# Visual Basic > Visual Basic 6 and Earlier >  [RESOLVED] VB6 Menu bar BackColor

## DaveDavis

Honestly I didn't do any coding in VB6 for years already. I forgot everything. I compare VB6 and .NET's menu bar color, VB6 is a blank White color which is ugly. How to turn it appearance like .NET?

----------


## ISAWHIM

Same issue I discovered the other day too... Nothing works to fix it. Something inside the actual OCX is failing. Unfortunately, unless someone hacks the built-in menu-editor, it will remain broken.

The only other option is to create your own "menu system", or hijack the "drop-down" windows in the real menu system, while the main menu is forced to being hidden with API calls. (Might be able to force the menu to be "transparent", revealing the color below, unless that is what the issue is, and white is the color below the menu. Title-bar background color may actually change it, if that is the case. I think the menu is just extending the hidden canvas below the "client area", used to draw the windows inner-guts, like the title bar and inner borders.)

The menu, in the old system, when it did work, had a background color that matched the "button face" color, I believe, by default. You can still change the other colors in the menu, but that "container" background is never going to change with any normal settings. It is defaulting to the white color that the original "form" had, in that OCX add-on.

You could just embrace it. Like it's a void and the selected items are "tabs". :P

Not sure when it broke, but changing compatibility modes offers no resolution either. (Normally, you could flip to XP compatibility and it would work right. Clearly, they broke something in an update and don't care about fixing it now. More will break, I am sure, in the next coming years.)

----------


## wqweto

> Honestly I didn't do any coding in VB6 for years already. I forgot everything. I compare VB6 and .NET's menu bar color, VB6 is a blank White color which is ugly. How to turn it appearance like .NET?


VB6 is using system provided menus (i.e. default Windows menus) while in .Net these are custom menus implemented "by hand" which has nothing to do with OS provided ones. They pretty much reimplemented the menus from scratch so they can do whatever they want (e.g. change color, animate, fade, shortcuts, etc.) which is not possible with system provided ones.

No, you cannot just set a *Const MNU_ENHANCED_APPEARANCE As Long = &H20000* flag in VB6 and get .Net menus because there is no such flag the way there is no Santa Clause for anyone grown up enough. Not possible before someone does the actual coding and reimplement similar custom menus as an ActiveX Control.

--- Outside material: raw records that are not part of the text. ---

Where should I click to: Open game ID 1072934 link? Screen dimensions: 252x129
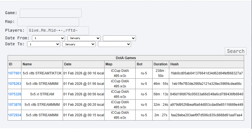coord(15,115)
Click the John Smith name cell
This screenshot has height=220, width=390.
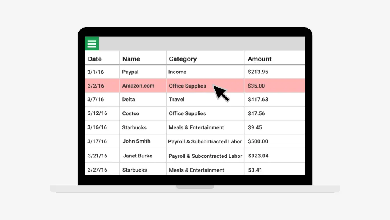click(x=137, y=141)
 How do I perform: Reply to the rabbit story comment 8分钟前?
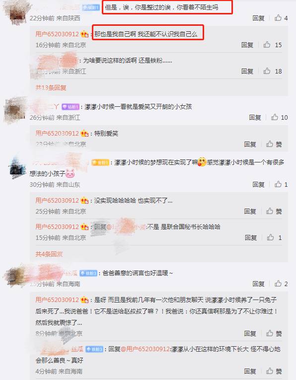click(x=250, y=333)
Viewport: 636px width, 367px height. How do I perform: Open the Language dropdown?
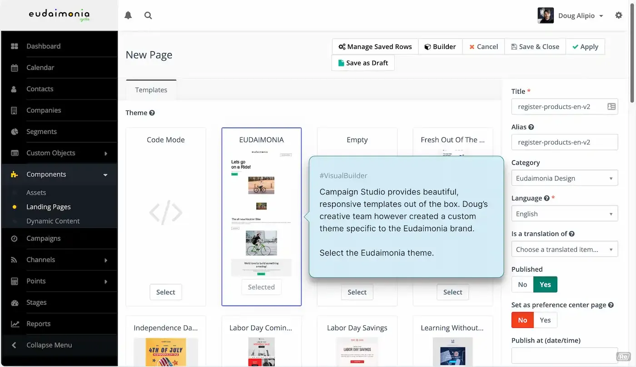tap(565, 213)
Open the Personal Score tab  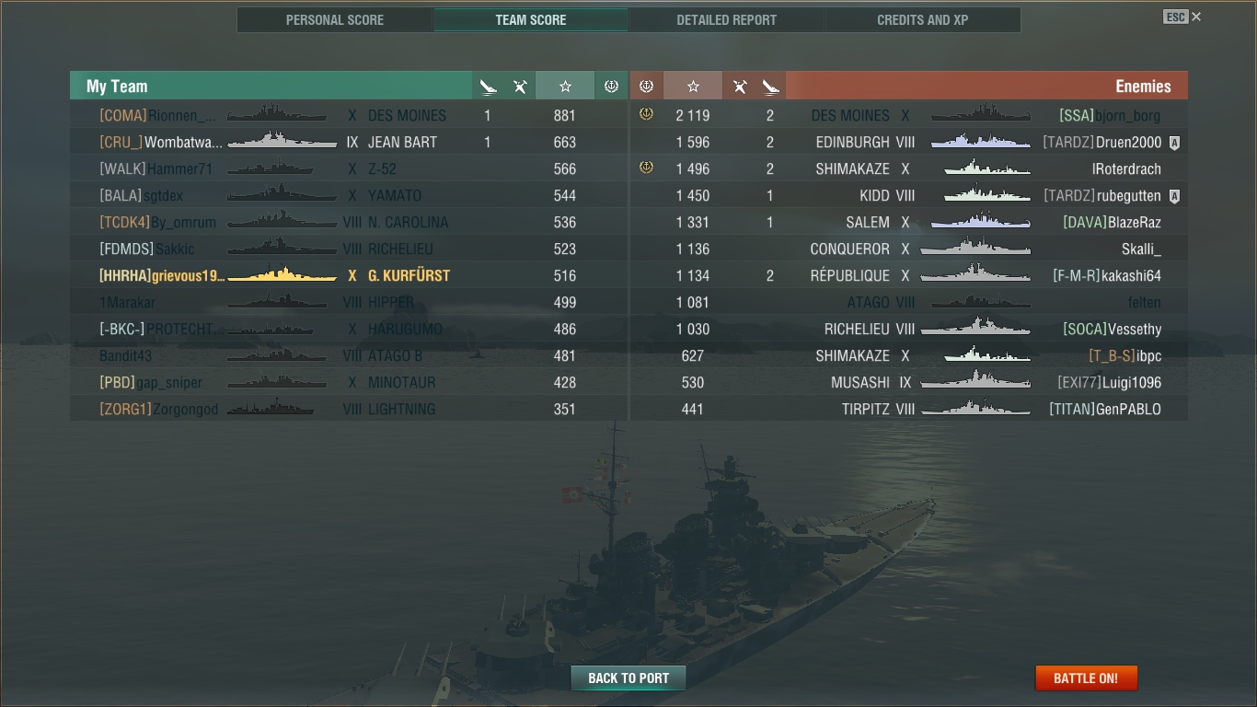(x=335, y=20)
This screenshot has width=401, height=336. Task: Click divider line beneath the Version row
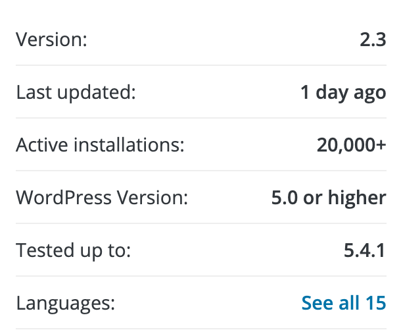tap(201, 65)
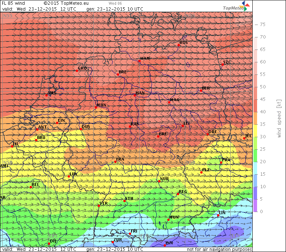Click the purple 0–5 kt legend band

(256, 205)
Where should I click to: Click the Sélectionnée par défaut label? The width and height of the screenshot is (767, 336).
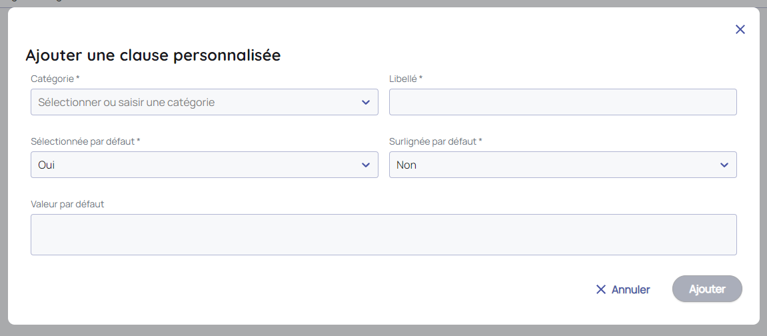tap(85, 141)
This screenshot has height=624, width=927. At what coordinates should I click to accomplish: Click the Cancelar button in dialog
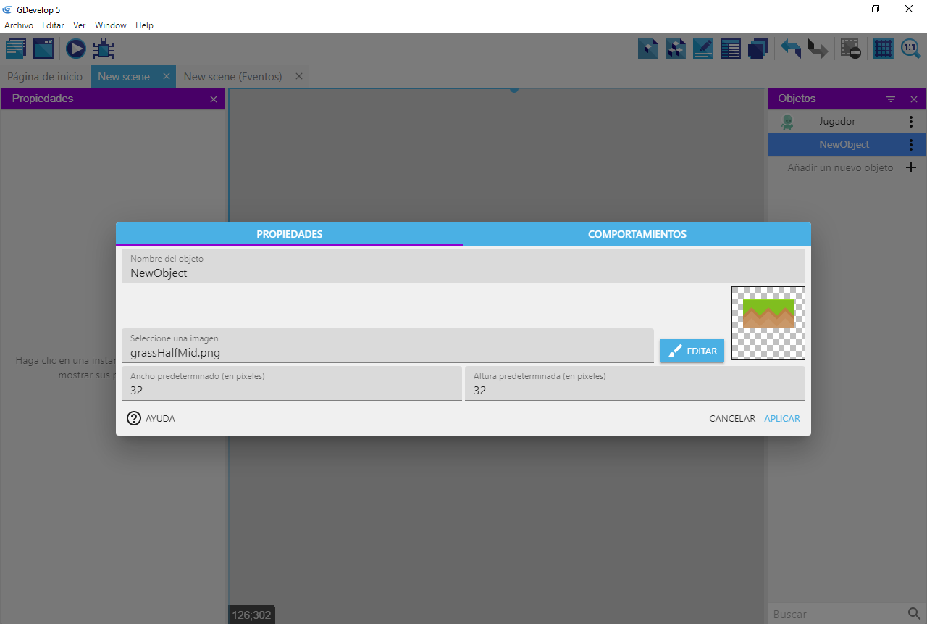point(731,419)
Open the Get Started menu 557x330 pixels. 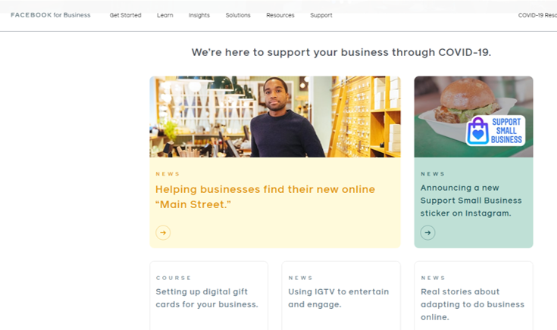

This or buy a commercial ActiveX Control which does custom menus. . .

cheers,
</wqw>

----------


## georgekar

Be more creative. Stop using menus, and just use a listbox. Now screen are too wide to include a menu system in a vertical orientation, in a left or right pane.

----------


## SearchingDataOnly

If I had to implement .NET MenuBar, I would prefer to put the Label control array in a Picture-Box and implement "*Hot-Tracking*" via *Drag-Drop*.

Of course, if you like *Owner-Drawn*, you can plot everything you want directly in PictureBox or UserControl.

----------


## DaveDavis

OK, look like not simple way... I will use a picturebox with some labels...

----------